**What you should do:**
Line by line, transcribe the records exactly.

Data supplied: Begin

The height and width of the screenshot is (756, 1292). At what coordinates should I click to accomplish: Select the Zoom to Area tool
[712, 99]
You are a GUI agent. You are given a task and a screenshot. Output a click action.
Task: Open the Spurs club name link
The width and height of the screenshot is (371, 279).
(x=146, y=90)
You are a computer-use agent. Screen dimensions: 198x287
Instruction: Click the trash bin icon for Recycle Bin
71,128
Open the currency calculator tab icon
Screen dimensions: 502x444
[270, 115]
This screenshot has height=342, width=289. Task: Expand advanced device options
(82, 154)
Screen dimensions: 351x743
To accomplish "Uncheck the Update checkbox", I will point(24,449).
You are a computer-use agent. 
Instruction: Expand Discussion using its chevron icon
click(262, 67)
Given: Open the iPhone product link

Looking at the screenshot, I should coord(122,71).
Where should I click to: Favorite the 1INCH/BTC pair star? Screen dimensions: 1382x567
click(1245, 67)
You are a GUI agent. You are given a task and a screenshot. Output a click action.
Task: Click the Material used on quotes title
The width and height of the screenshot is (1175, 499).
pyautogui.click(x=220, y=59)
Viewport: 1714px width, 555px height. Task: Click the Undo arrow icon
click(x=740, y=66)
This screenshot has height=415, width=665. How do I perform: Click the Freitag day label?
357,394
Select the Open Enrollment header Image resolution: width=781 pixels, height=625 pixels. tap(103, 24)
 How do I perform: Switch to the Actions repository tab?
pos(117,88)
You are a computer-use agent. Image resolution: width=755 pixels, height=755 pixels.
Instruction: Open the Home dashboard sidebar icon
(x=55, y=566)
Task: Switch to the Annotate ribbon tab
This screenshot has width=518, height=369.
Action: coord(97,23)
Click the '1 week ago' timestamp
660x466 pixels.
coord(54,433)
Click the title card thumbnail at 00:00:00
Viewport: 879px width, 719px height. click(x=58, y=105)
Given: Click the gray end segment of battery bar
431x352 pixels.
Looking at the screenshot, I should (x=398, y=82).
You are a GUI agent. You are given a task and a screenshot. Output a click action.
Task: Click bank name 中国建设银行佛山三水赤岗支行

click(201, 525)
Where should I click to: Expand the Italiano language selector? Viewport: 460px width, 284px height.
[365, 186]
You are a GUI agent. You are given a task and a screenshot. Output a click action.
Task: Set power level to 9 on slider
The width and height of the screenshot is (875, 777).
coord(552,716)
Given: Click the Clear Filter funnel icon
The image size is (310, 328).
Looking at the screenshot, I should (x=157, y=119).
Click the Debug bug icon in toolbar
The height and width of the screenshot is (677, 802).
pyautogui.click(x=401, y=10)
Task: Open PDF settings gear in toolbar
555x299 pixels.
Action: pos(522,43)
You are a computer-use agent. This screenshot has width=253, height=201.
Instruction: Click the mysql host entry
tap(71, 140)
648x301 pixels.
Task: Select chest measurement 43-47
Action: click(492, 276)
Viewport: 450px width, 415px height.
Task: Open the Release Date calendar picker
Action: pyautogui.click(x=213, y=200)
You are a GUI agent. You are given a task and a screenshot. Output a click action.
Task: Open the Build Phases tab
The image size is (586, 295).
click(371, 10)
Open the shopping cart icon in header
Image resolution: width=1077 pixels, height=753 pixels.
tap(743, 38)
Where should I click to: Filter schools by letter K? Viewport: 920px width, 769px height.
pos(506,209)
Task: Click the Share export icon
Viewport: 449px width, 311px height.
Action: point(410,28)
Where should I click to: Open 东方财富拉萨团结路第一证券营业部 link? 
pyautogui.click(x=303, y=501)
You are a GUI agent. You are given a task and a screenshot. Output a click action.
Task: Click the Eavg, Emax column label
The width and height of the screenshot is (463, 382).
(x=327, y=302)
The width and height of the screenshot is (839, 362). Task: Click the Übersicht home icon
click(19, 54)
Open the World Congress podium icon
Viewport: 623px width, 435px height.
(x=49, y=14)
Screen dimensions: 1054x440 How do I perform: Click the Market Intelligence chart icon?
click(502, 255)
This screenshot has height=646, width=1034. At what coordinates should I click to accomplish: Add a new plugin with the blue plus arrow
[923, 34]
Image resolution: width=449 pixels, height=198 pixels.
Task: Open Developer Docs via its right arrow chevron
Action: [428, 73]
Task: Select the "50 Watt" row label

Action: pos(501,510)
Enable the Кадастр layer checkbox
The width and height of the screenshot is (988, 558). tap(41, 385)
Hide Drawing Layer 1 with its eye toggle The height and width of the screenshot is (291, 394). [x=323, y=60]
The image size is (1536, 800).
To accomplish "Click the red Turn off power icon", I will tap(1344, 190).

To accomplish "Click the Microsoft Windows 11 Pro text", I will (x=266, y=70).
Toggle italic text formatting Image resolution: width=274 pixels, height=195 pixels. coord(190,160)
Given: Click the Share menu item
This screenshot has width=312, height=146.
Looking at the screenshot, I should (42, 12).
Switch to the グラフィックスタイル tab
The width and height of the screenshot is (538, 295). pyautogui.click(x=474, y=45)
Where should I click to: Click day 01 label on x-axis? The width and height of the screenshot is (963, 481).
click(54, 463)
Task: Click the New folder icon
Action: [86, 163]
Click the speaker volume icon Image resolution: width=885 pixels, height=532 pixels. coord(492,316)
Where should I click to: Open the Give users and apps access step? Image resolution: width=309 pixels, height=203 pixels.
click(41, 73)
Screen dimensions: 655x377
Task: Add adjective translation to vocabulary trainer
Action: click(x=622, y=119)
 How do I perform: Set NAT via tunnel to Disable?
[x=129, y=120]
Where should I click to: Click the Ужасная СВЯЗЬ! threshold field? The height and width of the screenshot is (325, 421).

Data supplied: End

**Solution to the problem:**
The height and width of the screenshot is (756, 1292). At what coordinates should I click to accomplish: Select the Zoom to Area tool
[712, 99]
You are a GUI agent. You are given a task and a screenshot. Output a click action.
Task: Open the Spurs club name link
The width and height of the screenshot is (371, 279).
(x=146, y=90)
You are a computer-use agent. Screen dimensions: 198x287
Instruction: Click the trash bin icon for Recycle Bin
71,128
Open the currency calculator tab icon
Screen dimensions: 502x444
[270, 115]
This screenshot has height=342, width=289. Task: Expand advanced device options
(82, 154)
Screen dimensions: 351x743
To accomplish "Uncheck the Update checkbox", I will point(24,449).
You are a computer-use agent. 
Instruction: Expand Discussion using its chevron icon
click(262, 67)
Given: Open the iPhone product link

Looking at the screenshot, I should coord(122,71).
Where should I click to: Favorite the 1INCH/BTC pair star? Screen dimensions: 1382x567
click(1245, 67)
You are a GUI agent. You are given a task and a screenshot. Output a click action.
Task: Click the Material used on quotes title
The width and height of the screenshot is (1175, 499).
pyautogui.click(x=220, y=59)
Viewport: 1714px width, 555px height. Task: Click the Undo arrow icon
click(x=740, y=66)
This screenshot has height=415, width=665. How do I perform: Click the Freitag day label?
357,394
Select the Open Enrollment header Image resolution: width=781 pixels, height=625 pixels. tap(103, 24)
 How do I perform: Switch to the Actions repository tab?
pos(117,88)
You are a computer-use agent. Image resolution: width=755 pixels, height=755 pixels.
Instruction: Open the Home dashboard sidebar icon
(x=55, y=566)
Task: Switch to the Annotate ribbon tab
This screenshot has width=518, height=369.
Action: coord(97,23)
Click the '1 week ago' timestamp
660x466 pixels.
coord(54,433)
Click the title card thumbnail at 00:00:00
Viewport: 879px width, 719px height. click(x=58, y=105)
Given: Click the gray end segment of battery bar
431x352 pixels.
Looking at the screenshot, I should (x=398, y=82).
You are a GUI agent. You are given a task and a screenshot. Output a click action.
Task: Click bank name 中国建设银行佛山三水赤岗支行

click(201, 525)
Where should I click to: Expand the Italiano language selector? Viewport: 460px width, 284px height.
[365, 186]
You are a GUI agent. You are given a task and a screenshot. Output a click action.
Task: Set power level to 9 on slider
The width and height of the screenshot is (875, 777).
coord(552,716)
Given: Click the Clear Filter funnel icon
The image size is (310, 328).
Looking at the screenshot, I should (x=157, y=119).
Click the Debug bug icon in toolbar
The height and width of the screenshot is (677, 802).
pyautogui.click(x=401, y=10)
Task: Open PDF settings gear in toolbar
555x299 pixels.
Action: pos(522,43)
You are a computer-use agent. This screenshot has width=253, height=201.
Instruction: Click the mysql host entry
tap(71, 140)
648x301 pixels.
Task: Select chest measurement 43-47
Action: click(492, 276)
Viewport: 450px width, 415px height.
Task: Open the Release Date calendar picker
Action: pyautogui.click(x=213, y=200)
You are a GUI agent. You are given a task and a screenshot. Output a click action.
Task: Open the Build Phases tab
The image size is (586, 295).
click(371, 10)
Open the shopping cart icon in header
Image resolution: width=1077 pixels, height=753 pixels.
tap(743, 38)
Where should I click to: Filter schools by letter K? Viewport: 920px width, 769px height.
pos(506,209)
Task: Click the Share export icon
Viewport: 449px width, 311px height.
Action: point(410,28)
Where should I click to: Open 东方财富拉萨团结路第一证券营业部 link? 
pyautogui.click(x=303, y=501)
You are a GUI agent. You are given a task and a screenshot. Output a click action.
Task: Click the Eavg, Emax column label
The width and height of the screenshot is (463, 382).
(x=327, y=302)
The width and height of the screenshot is (839, 362). Task: Click the Übersicht home icon
click(19, 54)
Open the World Congress podium icon
Viewport: 623px width, 435px height.
(x=49, y=14)
Screen dimensions: 1054x440 How do I perform: Click the Market Intelligence chart icon?
click(502, 255)
This screenshot has height=646, width=1034. At what coordinates should I click to accomplish: Add a new plugin with the blue plus arrow
[923, 34]
Image resolution: width=449 pixels, height=198 pixels.
Task: Open Developer Docs via its right arrow chevron
Action: [428, 73]
Task: Select the "50 Watt" row label

Action: pos(501,510)
Enable the Кадастр layer checkbox
The width and height of the screenshot is (988, 558). tap(41, 385)
Hide Drawing Layer 1 with its eye toggle The height and width of the screenshot is (291, 394). [x=323, y=60]
The image size is (1536, 800).
To accomplish "Click the red Turn off power icon", I will tap(1344, 190).

To accomplish "Click the Microsoft Windows 11 Pro text", I will (x=266, y=70).
Toggle italic text formatting Image resolution: width=274 pixels, height=195 pixels. coord(190,160)
Given: Click the Share menu item
This screenshot has width=312, height=146.
Looking at the screenshot, I should (42, 12).
Switch to the グラフィックスタイル tab
The width and height of the screenshot is (538, 295). pyautogui.click(x=474, y=45)
Where should I click to: Click day 01 label on x-axis? The width and height of the screenshot is (963, 481).
click(54, 463)
Task: Click the New folder icon
Action: [86, 163]
Click the speaker volume icon Image resolution: width=885 pixels, height=532 pixels. coord(492,316)
Where should I click to: Open the Give users and apps access step? Image resolution: width=309 pixels, height=203 pixels.
click(41, 73)
Screen dimensions: 655x377
Task: Add adjective translation to vocabulary trainer
Action: click(x=622, y=119)
 How do I perform: Set NAT via tunnel to Disable?
[x=129, y=120]
Where should I click to: Click the Ужасная СВЯЗЬ! threshold field? The height and width of the screenshot is (325, 421).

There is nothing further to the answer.